Ask people what book author A. A. Milne is known for, and they’ll probably shake their heads in bewilderment. Recognition dawns when told he wrote the children’s book “Winnie the Pooh.”
A letter penned by him, outlining his conflict with pacifism and Hitler’s rise to power in the 1930s, is being displayed for the first time thanks to the Imperial War Museum in London.
This year marks the centenary of the museum, which has announced it will stage the first major UK exhibition centered on the anti-war movement.
Milne’s letter, retrieved from the institute’s large collection of documents, mirrors the conflict experienced by many pacifists who had witnessed the brutalities of World War I and prayed there would never be a repeat.
The letter embodies the moral quandary many pacifists had in the period between the first and second world wars, said curator Matt Brosnan.

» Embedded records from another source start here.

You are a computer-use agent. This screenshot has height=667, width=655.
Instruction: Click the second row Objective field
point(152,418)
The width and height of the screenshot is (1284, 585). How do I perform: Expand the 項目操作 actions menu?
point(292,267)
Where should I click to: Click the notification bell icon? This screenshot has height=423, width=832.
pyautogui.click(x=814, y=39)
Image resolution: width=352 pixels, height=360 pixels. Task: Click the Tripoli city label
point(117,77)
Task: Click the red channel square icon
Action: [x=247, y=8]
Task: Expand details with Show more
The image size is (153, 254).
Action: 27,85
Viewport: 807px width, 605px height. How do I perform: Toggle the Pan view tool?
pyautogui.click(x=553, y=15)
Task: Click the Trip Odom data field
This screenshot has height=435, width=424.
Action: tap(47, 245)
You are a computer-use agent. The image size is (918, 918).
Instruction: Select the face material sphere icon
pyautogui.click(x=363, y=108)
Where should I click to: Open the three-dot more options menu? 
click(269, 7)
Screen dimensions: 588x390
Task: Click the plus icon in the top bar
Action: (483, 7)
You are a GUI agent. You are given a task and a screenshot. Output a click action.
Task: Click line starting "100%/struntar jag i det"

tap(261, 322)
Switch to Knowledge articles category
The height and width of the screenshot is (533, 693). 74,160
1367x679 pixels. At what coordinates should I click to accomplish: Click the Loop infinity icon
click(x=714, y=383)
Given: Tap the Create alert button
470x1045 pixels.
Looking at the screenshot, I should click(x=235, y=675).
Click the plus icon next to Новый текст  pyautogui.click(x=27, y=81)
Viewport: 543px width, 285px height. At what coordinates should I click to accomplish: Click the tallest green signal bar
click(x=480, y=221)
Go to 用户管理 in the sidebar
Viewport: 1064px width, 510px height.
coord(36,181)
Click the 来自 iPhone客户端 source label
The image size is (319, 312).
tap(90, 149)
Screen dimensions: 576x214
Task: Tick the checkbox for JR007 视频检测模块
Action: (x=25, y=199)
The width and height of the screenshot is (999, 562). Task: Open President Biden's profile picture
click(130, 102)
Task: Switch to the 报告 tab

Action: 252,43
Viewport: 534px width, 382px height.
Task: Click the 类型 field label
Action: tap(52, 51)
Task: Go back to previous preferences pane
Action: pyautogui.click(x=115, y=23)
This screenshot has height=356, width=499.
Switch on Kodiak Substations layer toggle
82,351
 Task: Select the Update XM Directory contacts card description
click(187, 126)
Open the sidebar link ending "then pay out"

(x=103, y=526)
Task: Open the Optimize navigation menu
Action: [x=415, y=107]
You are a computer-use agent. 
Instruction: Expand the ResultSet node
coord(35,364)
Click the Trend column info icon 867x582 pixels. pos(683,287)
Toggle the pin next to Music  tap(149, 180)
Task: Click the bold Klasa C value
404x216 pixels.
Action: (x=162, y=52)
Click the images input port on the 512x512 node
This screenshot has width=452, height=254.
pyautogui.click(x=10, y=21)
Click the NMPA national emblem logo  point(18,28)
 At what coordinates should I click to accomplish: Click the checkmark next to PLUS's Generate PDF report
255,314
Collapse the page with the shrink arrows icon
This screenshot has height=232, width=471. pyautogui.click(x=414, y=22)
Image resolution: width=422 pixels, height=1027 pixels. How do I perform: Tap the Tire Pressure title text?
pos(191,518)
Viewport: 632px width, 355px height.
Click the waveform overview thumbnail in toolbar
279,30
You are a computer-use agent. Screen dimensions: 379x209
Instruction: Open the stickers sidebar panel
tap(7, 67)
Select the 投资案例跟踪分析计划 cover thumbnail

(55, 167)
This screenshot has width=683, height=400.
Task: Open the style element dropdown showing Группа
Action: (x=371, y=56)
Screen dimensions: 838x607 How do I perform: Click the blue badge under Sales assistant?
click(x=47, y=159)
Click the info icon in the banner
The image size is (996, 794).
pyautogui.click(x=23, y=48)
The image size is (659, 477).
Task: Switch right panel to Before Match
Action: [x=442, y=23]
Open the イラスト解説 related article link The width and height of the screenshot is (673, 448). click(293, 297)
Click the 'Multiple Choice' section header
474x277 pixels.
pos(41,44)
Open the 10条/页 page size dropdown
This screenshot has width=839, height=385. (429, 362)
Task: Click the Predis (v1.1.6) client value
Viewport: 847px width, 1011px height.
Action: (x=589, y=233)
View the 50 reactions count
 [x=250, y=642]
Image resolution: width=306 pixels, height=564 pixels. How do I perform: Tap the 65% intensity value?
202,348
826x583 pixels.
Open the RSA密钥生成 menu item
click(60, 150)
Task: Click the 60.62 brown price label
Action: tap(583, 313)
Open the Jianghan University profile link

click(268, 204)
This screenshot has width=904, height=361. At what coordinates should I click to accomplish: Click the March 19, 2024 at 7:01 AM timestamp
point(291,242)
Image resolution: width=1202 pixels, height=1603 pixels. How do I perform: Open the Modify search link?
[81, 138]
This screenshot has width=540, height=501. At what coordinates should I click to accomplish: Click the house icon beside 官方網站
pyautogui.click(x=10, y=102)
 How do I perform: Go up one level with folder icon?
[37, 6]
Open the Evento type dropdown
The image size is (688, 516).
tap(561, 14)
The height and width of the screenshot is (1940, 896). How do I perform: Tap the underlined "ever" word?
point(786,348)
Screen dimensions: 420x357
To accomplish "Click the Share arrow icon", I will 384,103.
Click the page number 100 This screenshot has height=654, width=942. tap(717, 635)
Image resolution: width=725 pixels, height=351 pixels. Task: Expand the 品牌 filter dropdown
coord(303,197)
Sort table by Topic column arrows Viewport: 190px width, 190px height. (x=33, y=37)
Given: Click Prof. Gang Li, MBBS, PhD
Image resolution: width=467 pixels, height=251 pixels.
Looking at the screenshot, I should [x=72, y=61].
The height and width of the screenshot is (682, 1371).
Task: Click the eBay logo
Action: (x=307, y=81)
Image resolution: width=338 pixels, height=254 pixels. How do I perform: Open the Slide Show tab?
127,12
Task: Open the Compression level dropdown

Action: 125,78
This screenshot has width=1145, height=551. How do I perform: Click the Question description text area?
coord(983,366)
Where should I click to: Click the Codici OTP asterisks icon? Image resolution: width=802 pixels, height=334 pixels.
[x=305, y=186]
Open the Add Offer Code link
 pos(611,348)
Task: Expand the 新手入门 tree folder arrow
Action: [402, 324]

Milne opposed the war but over time he saw the Nazis and Hitler as wicked and an entity that required forceful action to eradicate.
Milne described himself in the letter as a ‘practical pacifist,’ writing that although the war was the lesser evil compared to Hitler, Hitlerism needed to be killed before the war could be.
He had battled with his conscience well before the rise of Hitler. He was a pacifist as the storm clouds of the oncoming First World War gathered over Europe, but enlisted voluntarily and was offered an officer’s rank by the Royal Warwickshire Regiment.
At the western front, he experienced the horrific nature of war first-hand when his best friend Ernest Pusch was blown apart as he was settling down for a cup of tea. Only days later, Ernest’s brother Frederick was fatally shot by a sniper.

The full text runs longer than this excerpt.